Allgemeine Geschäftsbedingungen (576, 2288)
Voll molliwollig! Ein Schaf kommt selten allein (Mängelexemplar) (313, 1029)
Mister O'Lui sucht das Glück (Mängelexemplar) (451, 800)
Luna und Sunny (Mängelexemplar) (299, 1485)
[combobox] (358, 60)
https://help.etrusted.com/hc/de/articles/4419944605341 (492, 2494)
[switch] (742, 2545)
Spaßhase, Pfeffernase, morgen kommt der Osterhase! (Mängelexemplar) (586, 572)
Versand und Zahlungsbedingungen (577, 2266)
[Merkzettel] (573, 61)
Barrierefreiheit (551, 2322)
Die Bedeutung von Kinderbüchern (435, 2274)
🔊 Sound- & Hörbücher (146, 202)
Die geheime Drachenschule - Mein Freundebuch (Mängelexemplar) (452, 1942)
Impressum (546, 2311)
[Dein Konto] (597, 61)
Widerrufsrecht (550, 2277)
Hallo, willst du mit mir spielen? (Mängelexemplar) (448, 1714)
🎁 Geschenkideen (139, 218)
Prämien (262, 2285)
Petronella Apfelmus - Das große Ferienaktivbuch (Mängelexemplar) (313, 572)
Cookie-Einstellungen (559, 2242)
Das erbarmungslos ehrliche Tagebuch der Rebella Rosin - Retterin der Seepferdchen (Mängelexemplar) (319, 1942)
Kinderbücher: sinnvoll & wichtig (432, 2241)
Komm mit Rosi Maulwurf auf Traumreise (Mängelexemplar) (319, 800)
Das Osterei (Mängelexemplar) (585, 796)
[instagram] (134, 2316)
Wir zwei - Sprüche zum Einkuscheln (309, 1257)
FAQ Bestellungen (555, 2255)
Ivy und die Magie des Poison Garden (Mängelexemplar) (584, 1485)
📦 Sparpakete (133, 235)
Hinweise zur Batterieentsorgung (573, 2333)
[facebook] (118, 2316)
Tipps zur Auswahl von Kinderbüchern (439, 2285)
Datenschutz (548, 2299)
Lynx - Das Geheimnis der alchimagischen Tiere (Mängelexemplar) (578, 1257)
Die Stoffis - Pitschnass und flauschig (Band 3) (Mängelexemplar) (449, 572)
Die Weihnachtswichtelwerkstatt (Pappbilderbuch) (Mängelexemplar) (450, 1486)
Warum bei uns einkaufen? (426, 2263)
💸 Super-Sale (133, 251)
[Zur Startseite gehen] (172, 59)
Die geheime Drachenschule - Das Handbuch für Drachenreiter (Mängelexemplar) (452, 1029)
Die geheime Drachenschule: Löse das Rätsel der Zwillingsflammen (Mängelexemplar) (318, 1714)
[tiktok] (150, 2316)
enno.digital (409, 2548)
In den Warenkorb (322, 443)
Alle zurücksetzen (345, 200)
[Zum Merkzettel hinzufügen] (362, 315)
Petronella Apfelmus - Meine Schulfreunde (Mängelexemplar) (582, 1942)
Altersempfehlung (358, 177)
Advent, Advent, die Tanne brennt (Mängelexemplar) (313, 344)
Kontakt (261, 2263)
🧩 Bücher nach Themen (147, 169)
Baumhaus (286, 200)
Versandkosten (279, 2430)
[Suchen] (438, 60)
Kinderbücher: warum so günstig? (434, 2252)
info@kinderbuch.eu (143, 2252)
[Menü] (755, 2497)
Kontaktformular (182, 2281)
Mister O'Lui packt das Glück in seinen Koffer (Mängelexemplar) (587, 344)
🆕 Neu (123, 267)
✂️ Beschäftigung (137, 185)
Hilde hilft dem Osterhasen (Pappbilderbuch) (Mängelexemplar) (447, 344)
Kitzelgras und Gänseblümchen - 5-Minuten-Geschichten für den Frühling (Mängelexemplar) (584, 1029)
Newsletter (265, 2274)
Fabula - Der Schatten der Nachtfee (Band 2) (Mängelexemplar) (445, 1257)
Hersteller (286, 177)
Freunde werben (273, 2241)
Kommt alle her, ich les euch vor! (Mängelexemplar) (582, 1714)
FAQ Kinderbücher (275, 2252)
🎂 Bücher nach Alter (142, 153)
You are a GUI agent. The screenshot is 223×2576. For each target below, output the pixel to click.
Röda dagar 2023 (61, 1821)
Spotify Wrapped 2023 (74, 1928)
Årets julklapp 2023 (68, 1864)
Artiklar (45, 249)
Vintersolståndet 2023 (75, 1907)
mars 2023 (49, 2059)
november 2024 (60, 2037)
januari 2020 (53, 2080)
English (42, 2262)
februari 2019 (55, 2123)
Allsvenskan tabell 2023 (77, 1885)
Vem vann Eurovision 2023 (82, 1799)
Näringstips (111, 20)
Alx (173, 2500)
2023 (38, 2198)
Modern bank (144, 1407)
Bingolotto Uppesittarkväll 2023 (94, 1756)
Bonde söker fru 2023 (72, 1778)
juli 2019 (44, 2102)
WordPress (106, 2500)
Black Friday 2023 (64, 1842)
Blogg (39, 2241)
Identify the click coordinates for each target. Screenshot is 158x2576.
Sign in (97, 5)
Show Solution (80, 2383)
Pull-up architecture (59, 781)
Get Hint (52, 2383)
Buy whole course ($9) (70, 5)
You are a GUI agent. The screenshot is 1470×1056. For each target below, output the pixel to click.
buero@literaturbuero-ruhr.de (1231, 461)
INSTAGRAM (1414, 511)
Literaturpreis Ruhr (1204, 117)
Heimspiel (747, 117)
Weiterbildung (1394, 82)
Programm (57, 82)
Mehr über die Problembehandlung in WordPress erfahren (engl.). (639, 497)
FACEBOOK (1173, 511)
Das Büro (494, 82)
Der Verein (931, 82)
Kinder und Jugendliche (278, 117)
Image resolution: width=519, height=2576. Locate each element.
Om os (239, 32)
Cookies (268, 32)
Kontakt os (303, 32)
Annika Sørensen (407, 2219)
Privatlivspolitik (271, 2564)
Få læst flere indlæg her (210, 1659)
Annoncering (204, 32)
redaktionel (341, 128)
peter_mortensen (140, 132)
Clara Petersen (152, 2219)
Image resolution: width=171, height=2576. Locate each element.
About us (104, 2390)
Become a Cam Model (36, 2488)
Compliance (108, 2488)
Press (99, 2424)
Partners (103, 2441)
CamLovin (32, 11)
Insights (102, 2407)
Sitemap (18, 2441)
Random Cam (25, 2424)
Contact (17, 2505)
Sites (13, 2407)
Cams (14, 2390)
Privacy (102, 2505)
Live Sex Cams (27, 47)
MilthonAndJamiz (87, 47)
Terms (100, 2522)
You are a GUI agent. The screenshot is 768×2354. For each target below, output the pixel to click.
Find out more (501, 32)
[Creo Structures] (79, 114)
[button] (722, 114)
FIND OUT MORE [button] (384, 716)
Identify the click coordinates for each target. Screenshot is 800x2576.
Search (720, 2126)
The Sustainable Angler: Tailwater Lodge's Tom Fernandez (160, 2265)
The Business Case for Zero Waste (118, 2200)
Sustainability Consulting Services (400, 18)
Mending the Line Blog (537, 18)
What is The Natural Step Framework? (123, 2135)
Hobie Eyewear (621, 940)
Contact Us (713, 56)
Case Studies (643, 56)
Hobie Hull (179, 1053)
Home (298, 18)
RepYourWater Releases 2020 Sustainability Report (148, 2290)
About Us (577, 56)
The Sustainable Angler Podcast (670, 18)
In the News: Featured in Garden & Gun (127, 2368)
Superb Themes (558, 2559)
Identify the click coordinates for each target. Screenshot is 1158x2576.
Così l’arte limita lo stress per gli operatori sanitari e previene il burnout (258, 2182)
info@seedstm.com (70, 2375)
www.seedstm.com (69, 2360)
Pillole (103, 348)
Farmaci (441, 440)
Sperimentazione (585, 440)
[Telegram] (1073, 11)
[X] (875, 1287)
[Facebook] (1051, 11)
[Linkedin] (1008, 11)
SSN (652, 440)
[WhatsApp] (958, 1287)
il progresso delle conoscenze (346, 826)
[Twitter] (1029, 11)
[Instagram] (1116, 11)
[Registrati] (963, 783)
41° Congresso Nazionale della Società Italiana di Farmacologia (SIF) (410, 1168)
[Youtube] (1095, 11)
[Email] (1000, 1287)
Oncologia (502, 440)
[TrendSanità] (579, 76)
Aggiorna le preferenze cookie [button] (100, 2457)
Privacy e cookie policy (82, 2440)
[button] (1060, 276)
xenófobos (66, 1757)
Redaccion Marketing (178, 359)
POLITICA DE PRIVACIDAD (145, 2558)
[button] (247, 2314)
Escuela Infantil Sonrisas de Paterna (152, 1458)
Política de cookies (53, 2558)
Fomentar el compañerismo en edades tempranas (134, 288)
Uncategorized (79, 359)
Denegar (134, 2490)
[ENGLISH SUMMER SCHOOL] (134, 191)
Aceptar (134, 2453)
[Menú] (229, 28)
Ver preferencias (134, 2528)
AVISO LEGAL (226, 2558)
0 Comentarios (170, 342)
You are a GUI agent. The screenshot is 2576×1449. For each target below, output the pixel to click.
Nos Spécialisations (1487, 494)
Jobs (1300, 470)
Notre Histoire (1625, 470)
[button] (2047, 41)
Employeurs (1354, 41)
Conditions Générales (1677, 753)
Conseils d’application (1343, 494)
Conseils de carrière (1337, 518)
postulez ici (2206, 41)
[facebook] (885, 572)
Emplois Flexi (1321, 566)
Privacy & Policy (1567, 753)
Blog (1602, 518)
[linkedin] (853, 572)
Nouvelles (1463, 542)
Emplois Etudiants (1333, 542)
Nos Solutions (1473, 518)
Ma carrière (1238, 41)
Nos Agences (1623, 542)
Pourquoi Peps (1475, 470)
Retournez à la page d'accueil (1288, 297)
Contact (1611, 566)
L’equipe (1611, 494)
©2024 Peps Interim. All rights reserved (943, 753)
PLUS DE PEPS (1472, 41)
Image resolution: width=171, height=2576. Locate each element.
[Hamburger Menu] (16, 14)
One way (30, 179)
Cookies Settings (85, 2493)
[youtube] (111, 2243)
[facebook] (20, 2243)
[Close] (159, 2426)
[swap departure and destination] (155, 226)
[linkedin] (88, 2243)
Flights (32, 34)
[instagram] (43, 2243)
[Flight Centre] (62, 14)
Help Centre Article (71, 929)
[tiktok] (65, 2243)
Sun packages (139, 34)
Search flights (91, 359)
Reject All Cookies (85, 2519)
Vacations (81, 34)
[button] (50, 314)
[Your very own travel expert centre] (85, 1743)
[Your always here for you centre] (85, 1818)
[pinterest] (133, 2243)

-----

**What is expected:** Determine how many lines in the records above have the string "Petronella". Only the number should be returned.

**Response box:** 2